DATA EXTRACTS:

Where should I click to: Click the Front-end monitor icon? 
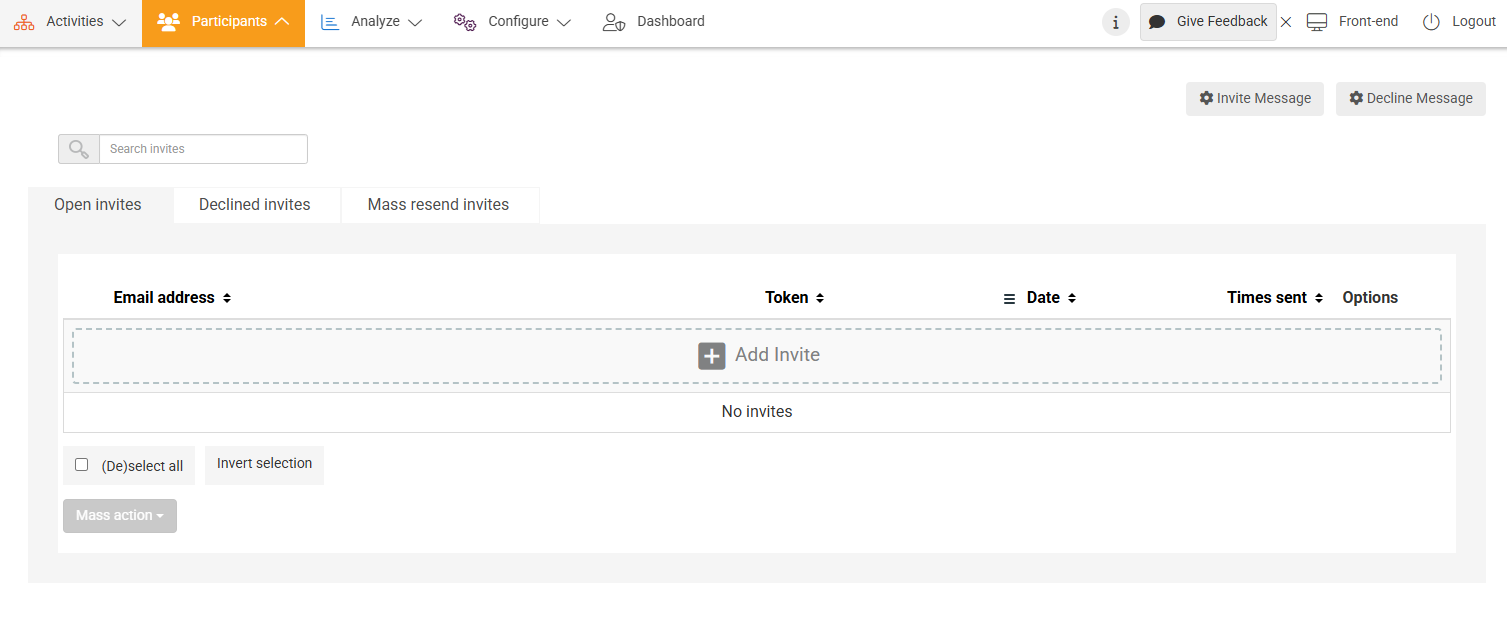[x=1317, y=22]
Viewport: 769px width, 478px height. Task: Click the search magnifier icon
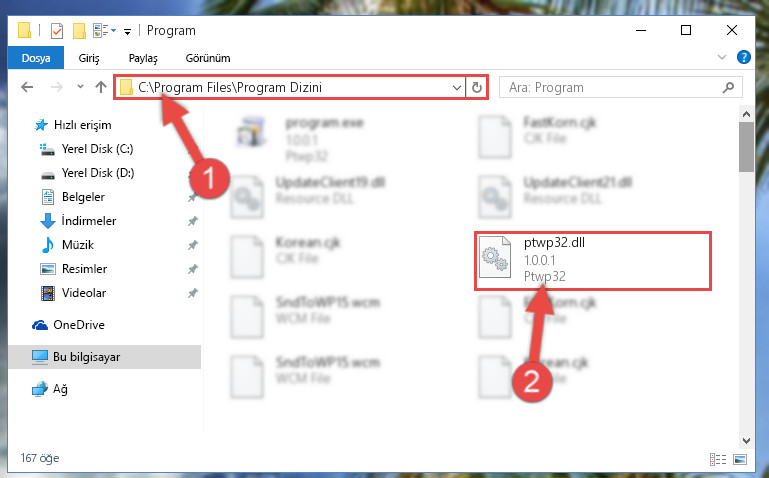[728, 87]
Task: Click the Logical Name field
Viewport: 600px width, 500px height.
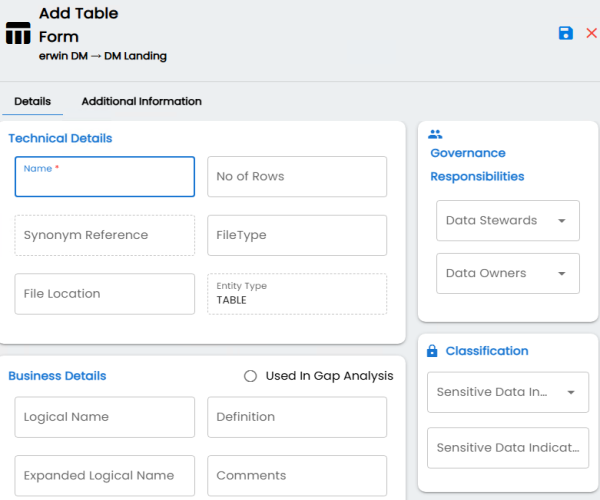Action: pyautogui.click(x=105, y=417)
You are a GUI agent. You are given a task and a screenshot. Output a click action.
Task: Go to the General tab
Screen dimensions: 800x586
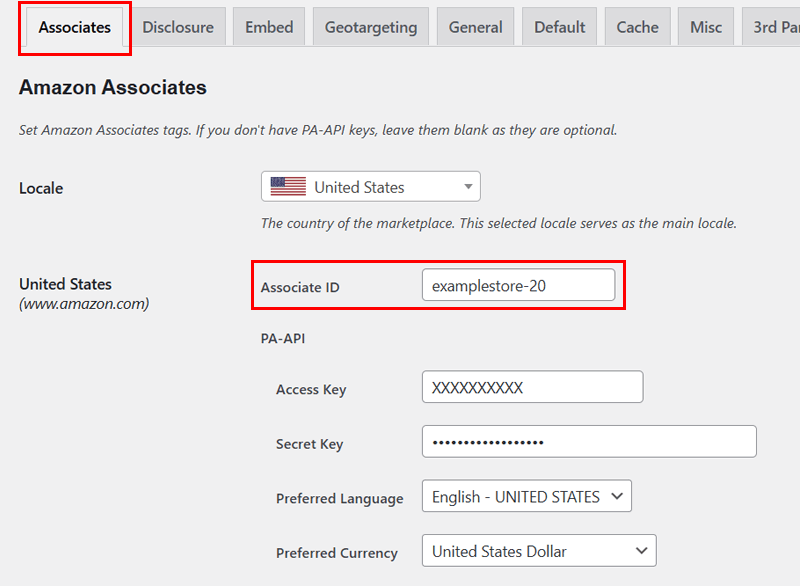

* * *

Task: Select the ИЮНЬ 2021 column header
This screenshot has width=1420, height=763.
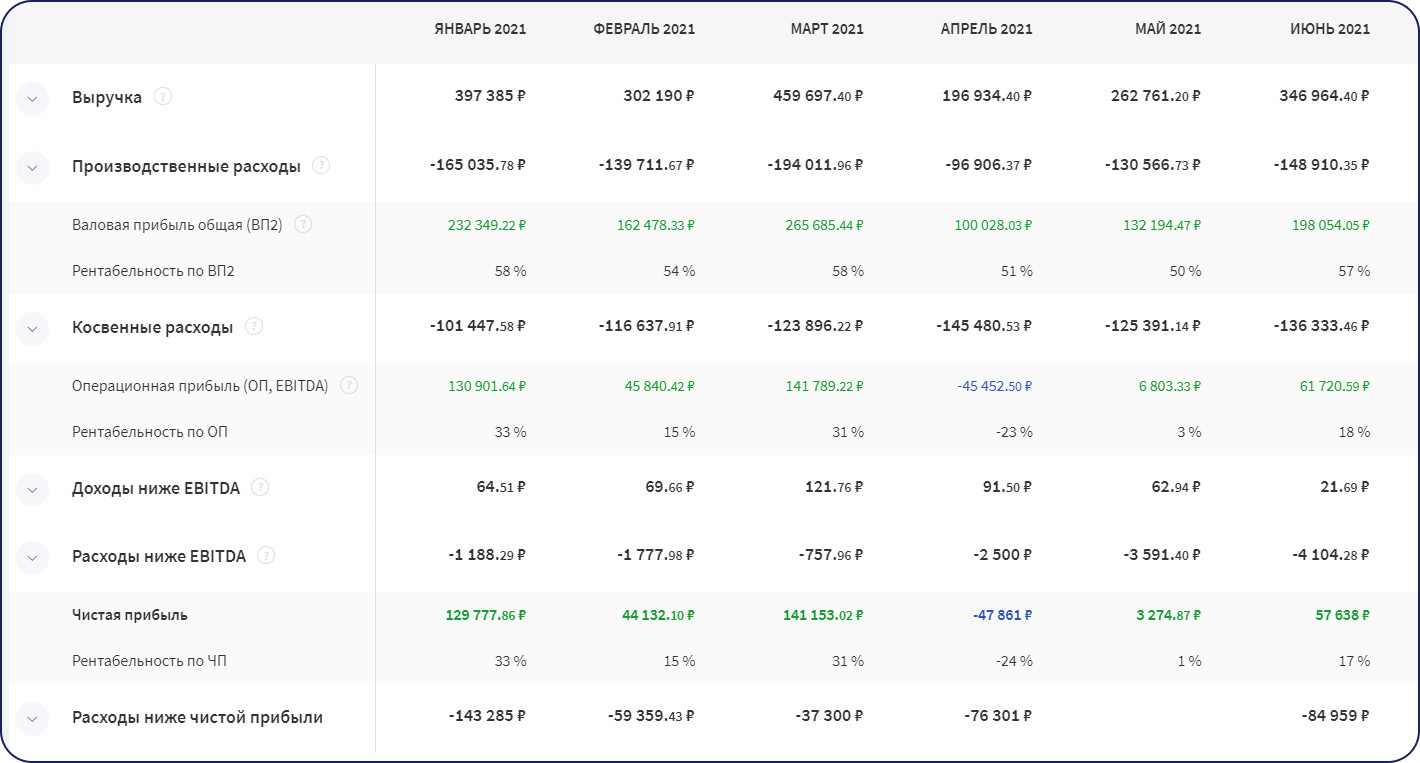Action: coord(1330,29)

WHAT TO WORK ON: Each line above starting at the one holding "Viewport: 600px width, 500px height." and ending at the one holding "Screen dimensions: 800x586" should be set down exactly as it stands, both ends included, with no pictures.

RESPONSE TO THIS TASK:
Viewport: 600px width, 500px height.
Action: pyautogui.click(x=105, y=417)
You are a GUI agent. You are given a task and a screenshot. Output a click action.
Task: Go to the General tab
Screen dimensions: 800x586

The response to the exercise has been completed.